_Stored records_:

⟨

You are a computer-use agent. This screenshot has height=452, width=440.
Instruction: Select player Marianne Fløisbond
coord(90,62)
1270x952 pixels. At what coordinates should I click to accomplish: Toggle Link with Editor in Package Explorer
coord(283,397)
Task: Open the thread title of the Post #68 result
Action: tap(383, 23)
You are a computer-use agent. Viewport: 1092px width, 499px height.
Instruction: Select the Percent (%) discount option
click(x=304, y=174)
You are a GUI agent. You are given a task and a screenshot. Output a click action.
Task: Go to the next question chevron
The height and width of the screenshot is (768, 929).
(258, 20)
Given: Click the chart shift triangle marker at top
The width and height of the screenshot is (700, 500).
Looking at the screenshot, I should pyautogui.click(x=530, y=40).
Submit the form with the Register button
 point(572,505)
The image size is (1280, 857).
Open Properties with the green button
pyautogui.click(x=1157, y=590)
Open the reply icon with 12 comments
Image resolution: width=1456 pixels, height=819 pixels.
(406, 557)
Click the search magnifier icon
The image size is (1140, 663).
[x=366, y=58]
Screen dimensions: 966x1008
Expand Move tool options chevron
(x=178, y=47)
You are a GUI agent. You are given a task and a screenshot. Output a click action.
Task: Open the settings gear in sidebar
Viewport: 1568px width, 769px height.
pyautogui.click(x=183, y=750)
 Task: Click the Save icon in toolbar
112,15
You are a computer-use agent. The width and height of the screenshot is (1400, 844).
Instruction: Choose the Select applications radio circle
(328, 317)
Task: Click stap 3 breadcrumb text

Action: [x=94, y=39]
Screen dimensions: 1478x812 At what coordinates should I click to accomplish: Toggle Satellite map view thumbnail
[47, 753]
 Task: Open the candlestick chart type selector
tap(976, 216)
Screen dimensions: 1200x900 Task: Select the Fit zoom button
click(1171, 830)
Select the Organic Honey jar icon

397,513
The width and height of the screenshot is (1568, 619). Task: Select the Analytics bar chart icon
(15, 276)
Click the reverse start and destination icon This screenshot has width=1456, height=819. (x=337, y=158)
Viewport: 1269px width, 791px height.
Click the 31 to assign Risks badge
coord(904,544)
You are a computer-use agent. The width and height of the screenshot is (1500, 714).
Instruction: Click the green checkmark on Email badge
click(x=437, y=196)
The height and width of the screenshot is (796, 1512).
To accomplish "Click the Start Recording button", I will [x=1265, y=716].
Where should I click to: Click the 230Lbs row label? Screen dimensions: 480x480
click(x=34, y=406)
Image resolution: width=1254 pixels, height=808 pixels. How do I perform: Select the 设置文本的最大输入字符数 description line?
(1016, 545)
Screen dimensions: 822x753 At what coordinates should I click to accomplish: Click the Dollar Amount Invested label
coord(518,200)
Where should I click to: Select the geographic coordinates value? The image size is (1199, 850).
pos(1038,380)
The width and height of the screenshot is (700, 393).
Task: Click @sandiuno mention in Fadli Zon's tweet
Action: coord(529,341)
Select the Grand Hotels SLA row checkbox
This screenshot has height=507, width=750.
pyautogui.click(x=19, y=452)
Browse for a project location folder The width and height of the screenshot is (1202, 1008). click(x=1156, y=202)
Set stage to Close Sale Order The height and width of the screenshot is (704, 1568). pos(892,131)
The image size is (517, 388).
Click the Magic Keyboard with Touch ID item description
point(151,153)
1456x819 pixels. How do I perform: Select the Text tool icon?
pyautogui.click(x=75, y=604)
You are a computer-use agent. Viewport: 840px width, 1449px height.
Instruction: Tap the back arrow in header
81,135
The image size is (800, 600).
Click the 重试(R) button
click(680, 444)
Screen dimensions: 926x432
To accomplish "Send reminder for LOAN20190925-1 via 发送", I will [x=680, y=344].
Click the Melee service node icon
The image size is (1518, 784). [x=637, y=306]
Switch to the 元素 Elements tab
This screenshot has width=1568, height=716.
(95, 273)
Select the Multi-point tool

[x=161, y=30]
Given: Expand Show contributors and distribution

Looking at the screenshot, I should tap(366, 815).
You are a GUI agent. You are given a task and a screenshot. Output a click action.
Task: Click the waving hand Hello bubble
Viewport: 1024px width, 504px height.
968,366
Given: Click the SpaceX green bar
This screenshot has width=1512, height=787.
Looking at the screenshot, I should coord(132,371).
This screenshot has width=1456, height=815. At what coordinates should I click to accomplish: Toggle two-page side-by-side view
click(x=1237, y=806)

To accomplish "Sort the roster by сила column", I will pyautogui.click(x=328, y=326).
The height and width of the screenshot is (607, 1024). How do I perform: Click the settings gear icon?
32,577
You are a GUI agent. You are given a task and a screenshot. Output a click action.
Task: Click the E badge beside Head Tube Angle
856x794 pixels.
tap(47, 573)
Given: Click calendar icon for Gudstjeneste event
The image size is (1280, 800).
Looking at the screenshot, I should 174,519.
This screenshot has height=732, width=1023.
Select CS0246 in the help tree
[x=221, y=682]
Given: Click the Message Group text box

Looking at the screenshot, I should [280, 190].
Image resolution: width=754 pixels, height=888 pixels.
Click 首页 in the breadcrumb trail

⟩

_What the exercise asks_: Copy the records again in full, requests included, starting at the line that contains "1456x819 pixels. How" and ending at the line that contains "click(680, 444)". Decrease every coordinate in the answers by 41, and change no other numbers.

_Solution for this exercise_:
1456x819 pixels. How do I perform: Select the Text tool icon?
pyautogui.click(x=34, y=563)
You are a computer-use agent. Viewport: 840px width, 1449px height.
Instruction: Tap the back arrow in header
40,94
The image size is (800, 600).
Click the 重试(R) button
click(639, 403)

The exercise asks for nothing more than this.